The records appear below. Repeat them exactly.
Start of INPUT RECORDS
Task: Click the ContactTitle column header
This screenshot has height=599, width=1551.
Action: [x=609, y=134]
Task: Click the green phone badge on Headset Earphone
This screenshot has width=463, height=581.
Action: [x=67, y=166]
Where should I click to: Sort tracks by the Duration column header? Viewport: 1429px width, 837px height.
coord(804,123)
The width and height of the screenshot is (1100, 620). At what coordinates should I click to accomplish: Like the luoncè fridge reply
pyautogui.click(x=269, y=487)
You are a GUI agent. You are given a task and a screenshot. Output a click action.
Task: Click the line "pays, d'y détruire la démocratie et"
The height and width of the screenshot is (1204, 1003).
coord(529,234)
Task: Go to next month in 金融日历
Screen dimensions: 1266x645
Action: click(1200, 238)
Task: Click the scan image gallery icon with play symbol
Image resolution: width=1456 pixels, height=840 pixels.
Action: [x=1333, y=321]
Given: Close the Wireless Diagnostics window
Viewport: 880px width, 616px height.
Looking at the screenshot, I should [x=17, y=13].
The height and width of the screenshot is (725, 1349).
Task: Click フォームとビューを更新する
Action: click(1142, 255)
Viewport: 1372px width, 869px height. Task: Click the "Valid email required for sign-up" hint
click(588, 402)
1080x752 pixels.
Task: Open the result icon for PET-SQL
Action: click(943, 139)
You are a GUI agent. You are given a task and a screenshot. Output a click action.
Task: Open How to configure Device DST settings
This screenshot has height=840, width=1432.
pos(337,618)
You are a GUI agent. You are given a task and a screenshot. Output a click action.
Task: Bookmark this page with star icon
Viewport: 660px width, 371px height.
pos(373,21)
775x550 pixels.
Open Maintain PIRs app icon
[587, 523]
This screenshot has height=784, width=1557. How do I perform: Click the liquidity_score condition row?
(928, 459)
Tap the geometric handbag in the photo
End of INPUT RECORDS
*YOUR RESPONSE*:
Task: Click the ContactTitle column header
This screenshot has height=599, width=1551.
Action: [x=609, y=134]
Task: Click the green phone badge on Headset Earphone
This screenshot has width=463, height=581.
Action: [x=67, y=166]
Where should I click to: Sort tracks by the Duration column header? Viewport: 1429px width, 837px height.
coord(804,123)
The width and height of the screenshot is (1100, 620). At what coordinates should I click to accomplish: Like the luoncè fridge reply
pyautogui.click(x=269, y=487)
You are a GUI agent. You are given a task and a screenshot. Output a click action.
Task: Click the line "pays, d'y détruire la démocratie et"
The height and width of the screenshot is (1204, 1003).
coord(529,234)
Task: Go to next month in 金融日历
Screen dimensions: 1266x645
Action: click(1200, 238)
Task: Click the scan image gallery icon with play symbol
Image resolution: width=1456 pixels, height=840 pixels.
Action: [x=1333, y=321]
Given: Close the Wireless Diagnostics window
Viewport: 880px width, 616px height.
Looking at the screenshot, I should [x=17, y=13].
The height and width of the screenshot is (725, 1349).
Task: Click フォームとビューを更新する
Action: click(1142, 255)
Viewport: 1372px width, 869px height. Task: Click the "Valid email required for sign-up" hint
click(588, 402)
1080x752 pixels.
Task: Open the result icon for PET-SQL
Action: click(943, 139)
You are a GUI agent. You are given a task and a screenshot. Output a click action.
Task: Open How to configure Device DST settings
This screenshot has height=840, width=1432.
pos(337,618)
You are a GUI agent. You are given a task and a screenshot. Output a click action.
Task: Bookmark this page with star icon
Viewport: 660px width, 371px height.
pos(373,21)
775x550 pixels.
Open Maintain PIRs app icon
[587, 523]
This screenshot has height=784, width=1557. How do I perform: Click the liquidity_score condition row?
(928, 459)
Tap the geometric handbag in the photo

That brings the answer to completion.